## [EXERCISE DIRECTIONS]
Begin at the line holding "This screenshot has height=527, width=1160." and set down exactly each line through the last one below, omitting pictures. Include nothing else.

(Dataset entries)
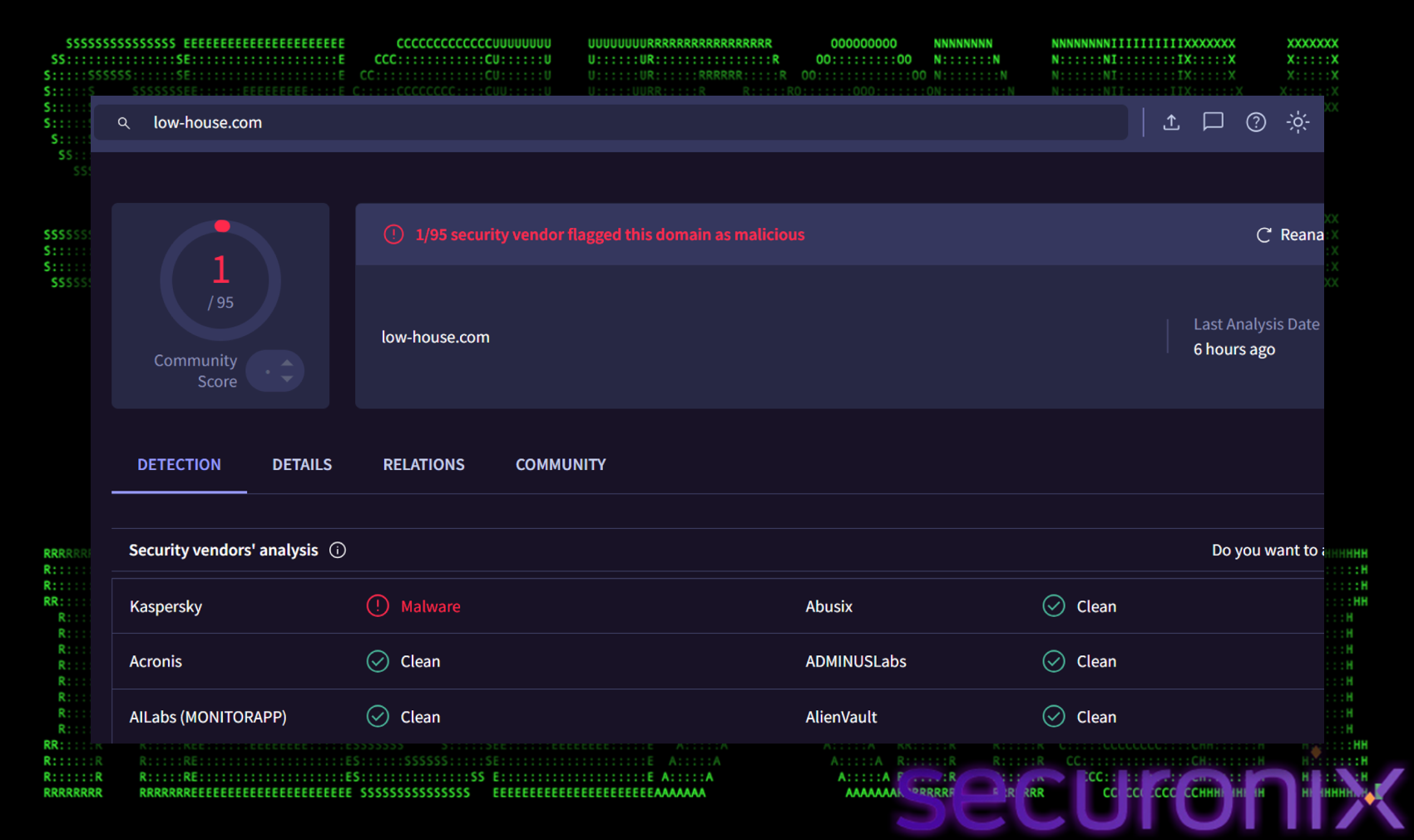Vote down on Community Score
Viewport: 1414px width, 840px height.
pyautogui.click(x=287, y=379)
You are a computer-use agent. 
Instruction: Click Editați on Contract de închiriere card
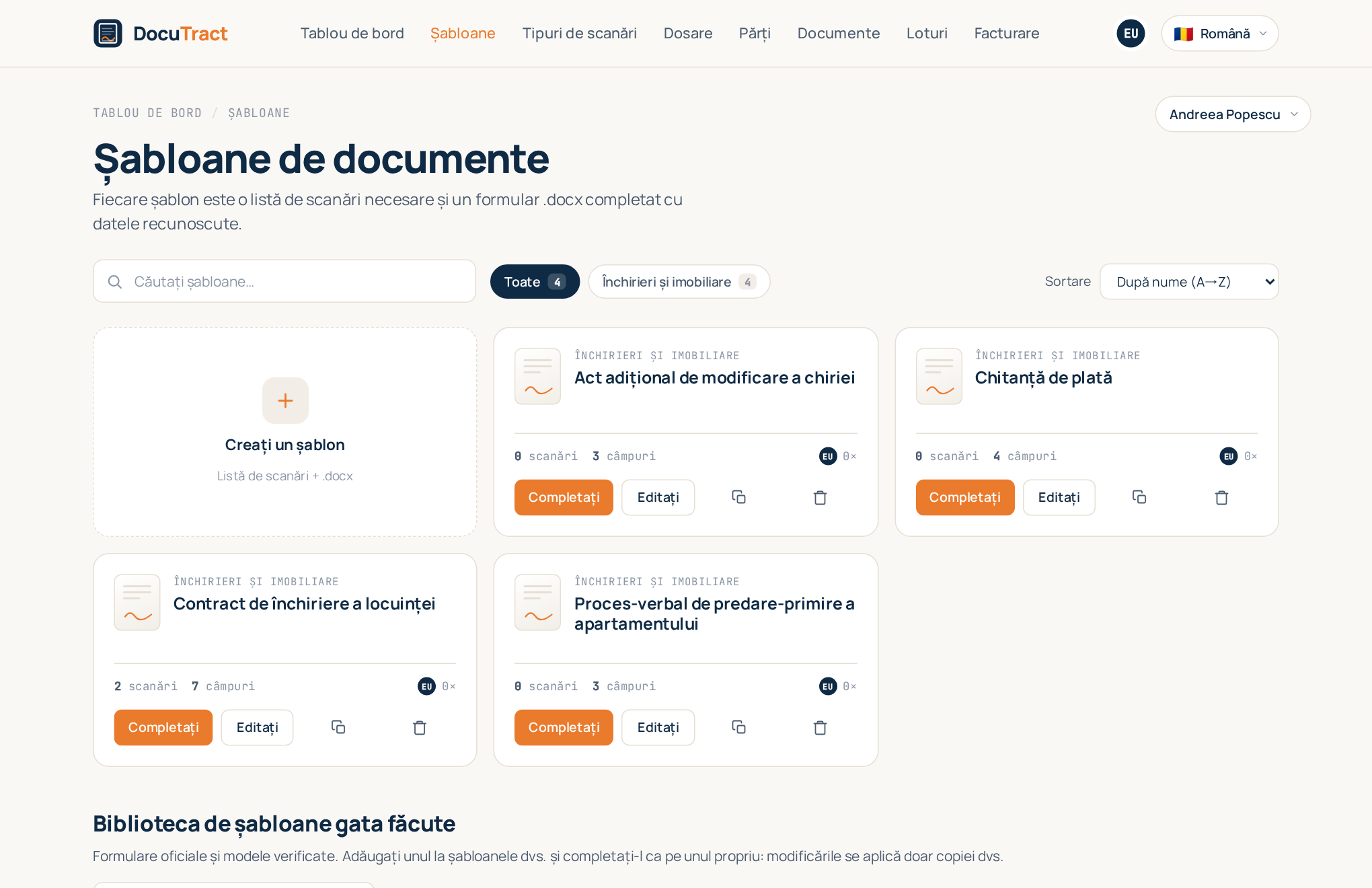pos(257,727)
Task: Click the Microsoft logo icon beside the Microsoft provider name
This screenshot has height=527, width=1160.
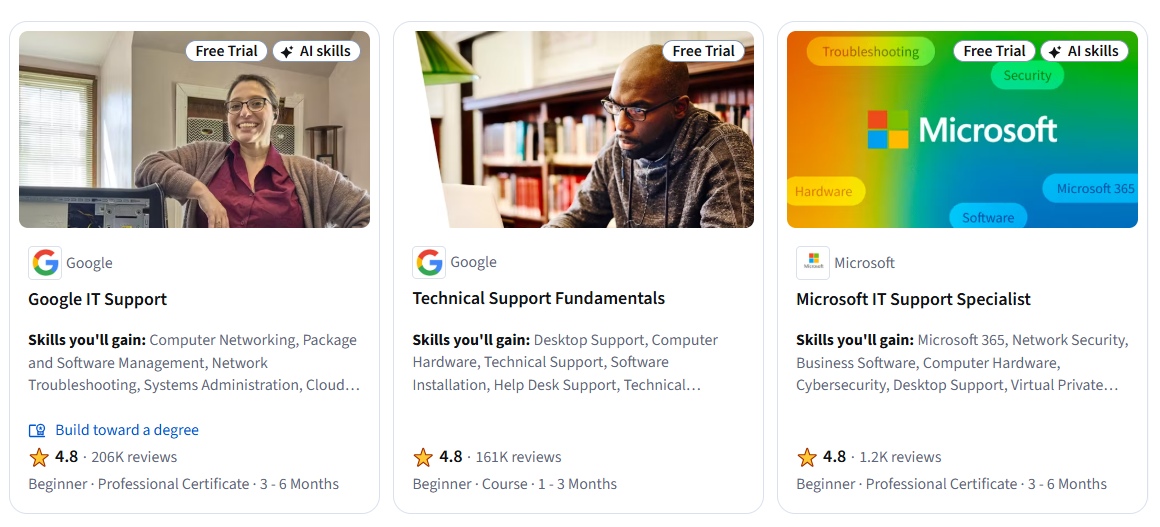Action: click(x=813, y=263)
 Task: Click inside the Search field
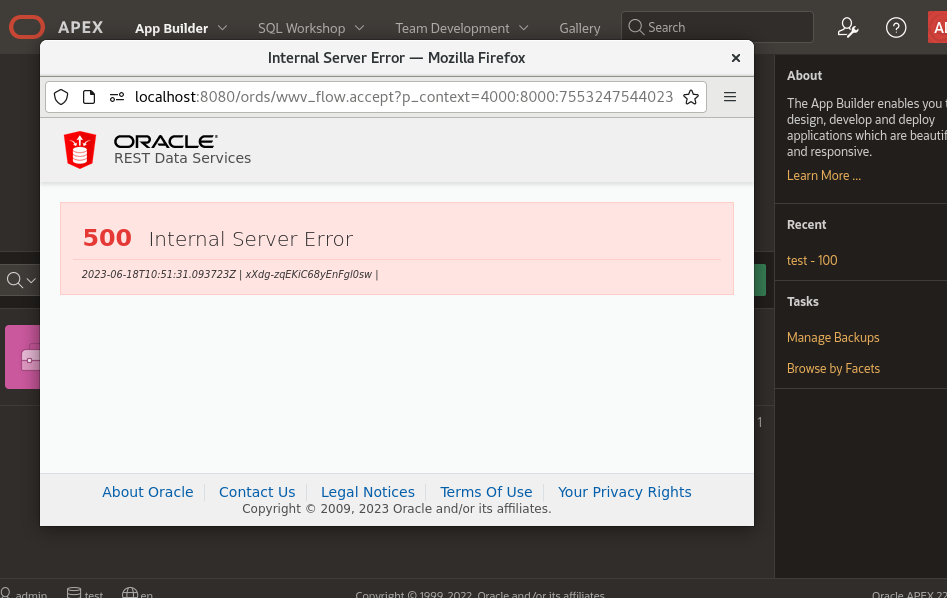click(716, 27)
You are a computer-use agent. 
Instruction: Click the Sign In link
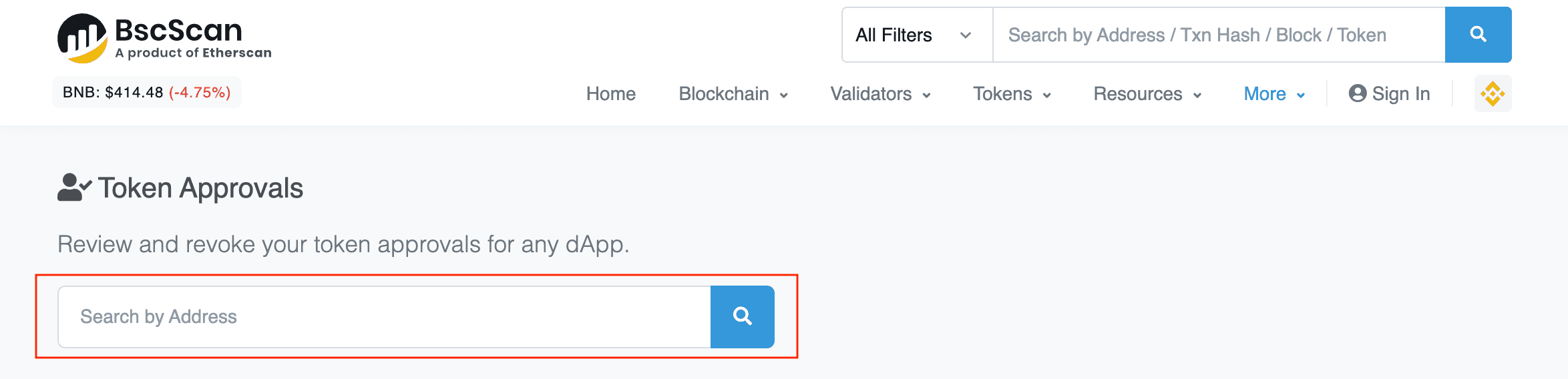1389,94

## [RESPONSE AREA]
This screenshot has height=527, width=1160.
Action: click(x=813, y=263)
 Task: Click inside the Search field
click(716, 27)
You are a computer-use agent. 
Instruction: Click the Sign In link
1389,94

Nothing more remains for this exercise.